Il sito, le campagne, le newsletter… tutto trasmette un “noi” preciso, riconoscibile, coerente.
Il risultato? WeRoad non compete sui voli, sugli hotel o sulle mete. Compete sul senso di appartenenza, su quella esperienza sociale di viaggio che un algoritmo non può generare.
No dati, no posizionamento. Ma senza realtà, i dati non bastano
In un’epoca in cui tutto può essere tracciato, è facile pensare che bastano i numeri per guidare il posizionamento. Ma non è così. Nel posizionamento post-AI, i dati sono alleati preziosi, non padroni della strategia. Servono per orientarsi, non per decidere al posto tuo.
Un brand si costruisce anche con istinto, esperienza sul campo, ascolto profondo del cliente. E i dati – se usati bene – non sostituiscono questo approccio, ma lo arricchiscono.
Strumenti utili per una lettura consapevole:
- Google Trends può dirti se i temi che stai toccando interessano davvero al tuo pubblico.
- Brand Lift ti aiuta a capire se le tue campagne stanno lasciando un’impronta o solo un’impressione.
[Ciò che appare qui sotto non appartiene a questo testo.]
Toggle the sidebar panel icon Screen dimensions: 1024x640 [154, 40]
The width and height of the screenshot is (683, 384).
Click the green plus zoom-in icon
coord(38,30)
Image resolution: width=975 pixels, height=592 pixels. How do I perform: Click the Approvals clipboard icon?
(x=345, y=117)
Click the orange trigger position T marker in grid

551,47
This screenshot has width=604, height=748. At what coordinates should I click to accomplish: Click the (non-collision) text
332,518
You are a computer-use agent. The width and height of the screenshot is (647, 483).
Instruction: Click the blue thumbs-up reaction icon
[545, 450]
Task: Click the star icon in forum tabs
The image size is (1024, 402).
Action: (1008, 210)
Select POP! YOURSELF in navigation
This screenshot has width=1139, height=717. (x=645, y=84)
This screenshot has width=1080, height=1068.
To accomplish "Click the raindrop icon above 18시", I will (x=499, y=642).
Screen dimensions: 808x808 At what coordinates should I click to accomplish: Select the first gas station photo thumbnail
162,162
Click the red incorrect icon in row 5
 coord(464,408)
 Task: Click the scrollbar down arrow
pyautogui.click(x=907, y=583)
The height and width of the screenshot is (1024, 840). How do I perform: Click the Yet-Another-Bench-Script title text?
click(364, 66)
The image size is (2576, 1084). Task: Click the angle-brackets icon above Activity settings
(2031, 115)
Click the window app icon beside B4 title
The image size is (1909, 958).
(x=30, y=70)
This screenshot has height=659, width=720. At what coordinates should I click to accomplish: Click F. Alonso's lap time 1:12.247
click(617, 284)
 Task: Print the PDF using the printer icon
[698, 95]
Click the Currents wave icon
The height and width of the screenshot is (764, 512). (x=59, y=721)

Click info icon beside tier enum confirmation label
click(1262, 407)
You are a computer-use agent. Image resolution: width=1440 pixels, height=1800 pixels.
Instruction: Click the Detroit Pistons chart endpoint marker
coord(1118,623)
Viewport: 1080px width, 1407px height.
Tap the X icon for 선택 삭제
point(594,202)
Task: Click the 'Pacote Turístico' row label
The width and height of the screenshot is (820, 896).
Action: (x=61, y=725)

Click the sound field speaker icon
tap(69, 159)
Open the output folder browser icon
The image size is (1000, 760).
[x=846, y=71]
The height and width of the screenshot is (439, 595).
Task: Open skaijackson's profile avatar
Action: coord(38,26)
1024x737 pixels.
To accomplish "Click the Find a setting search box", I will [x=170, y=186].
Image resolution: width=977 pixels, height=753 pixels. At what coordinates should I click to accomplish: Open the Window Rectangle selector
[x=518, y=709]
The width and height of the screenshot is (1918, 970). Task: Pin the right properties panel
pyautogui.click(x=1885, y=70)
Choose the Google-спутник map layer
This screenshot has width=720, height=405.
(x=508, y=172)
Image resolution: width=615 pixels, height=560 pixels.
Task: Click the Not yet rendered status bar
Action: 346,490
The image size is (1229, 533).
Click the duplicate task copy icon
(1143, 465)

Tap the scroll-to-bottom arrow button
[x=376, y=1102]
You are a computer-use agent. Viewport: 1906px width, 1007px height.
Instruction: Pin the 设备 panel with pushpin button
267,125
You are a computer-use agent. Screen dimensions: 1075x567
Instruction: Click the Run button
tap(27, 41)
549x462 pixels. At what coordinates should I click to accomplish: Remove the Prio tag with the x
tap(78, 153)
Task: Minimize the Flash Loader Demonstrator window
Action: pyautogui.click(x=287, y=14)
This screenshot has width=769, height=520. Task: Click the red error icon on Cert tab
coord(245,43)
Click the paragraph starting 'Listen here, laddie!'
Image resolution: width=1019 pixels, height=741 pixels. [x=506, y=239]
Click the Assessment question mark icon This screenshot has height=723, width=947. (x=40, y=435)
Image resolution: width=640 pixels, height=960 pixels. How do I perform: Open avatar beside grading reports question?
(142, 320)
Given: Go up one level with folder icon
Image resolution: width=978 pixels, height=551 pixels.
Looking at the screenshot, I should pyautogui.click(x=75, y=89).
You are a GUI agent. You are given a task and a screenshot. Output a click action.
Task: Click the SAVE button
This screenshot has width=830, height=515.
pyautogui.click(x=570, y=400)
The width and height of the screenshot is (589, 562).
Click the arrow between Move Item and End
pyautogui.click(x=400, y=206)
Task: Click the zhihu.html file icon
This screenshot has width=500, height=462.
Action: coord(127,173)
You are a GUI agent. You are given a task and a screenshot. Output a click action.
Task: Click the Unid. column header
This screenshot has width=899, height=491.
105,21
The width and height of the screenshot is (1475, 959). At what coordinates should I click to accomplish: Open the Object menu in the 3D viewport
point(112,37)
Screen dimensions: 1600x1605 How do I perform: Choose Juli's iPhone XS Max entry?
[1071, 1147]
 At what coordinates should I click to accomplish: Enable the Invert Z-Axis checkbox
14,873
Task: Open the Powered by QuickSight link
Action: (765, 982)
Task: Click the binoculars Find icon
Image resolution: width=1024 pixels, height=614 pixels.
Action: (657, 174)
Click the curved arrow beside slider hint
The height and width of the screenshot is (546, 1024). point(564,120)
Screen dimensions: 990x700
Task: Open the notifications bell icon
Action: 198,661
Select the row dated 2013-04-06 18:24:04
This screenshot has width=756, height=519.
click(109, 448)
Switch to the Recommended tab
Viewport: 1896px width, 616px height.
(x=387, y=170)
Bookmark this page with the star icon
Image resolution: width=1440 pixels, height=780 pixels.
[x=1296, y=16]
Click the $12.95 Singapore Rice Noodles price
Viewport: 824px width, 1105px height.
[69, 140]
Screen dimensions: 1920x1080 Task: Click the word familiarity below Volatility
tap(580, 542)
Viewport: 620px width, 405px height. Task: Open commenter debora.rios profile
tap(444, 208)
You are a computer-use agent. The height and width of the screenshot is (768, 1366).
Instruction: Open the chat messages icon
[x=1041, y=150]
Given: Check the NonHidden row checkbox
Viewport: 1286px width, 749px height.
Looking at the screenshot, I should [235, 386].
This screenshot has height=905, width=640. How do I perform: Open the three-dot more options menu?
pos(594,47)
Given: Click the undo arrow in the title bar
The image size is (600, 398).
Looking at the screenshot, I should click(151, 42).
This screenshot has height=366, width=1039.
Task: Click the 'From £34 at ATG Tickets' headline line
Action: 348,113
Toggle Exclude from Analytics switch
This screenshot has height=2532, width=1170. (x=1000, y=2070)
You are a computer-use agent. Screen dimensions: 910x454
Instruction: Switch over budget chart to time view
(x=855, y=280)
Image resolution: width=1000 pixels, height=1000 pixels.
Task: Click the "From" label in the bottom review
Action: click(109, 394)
- Net Promoter Score (NPS) ti offre una prima misura del tuo legame con i clienti, ma va sempre interpretato con attenzione.
- Customer Lifetime Value (CLV) e Customer Acquisition Cost (CAC) ti danno una fotografia della sostenibilità del tuo marketing, ma non raccontano tutto: non spiegano il perché un cliente si fida di te.
Più che misurare, serve imparare ad osservare
Oltre alle metriche, una PMI oggi ha bisogno di processi leggeri ma lucidi:
- Validazione: non correre a costruire landing page finché non hai ascoltato abbastanza il tuo mercato.
- Qualificazione del lead: fermati a capire se stai parlando davvero con il tuo cliente ideale o con chiunque.
- Esplorazione dell’offerta di valore: i tuoi contenuti raccontano quello che fai… ma comunicano davvero perché conti qualcosa?
Misura, sì ma con occhio critico e con i piedi piantati nel tuo mercato reale.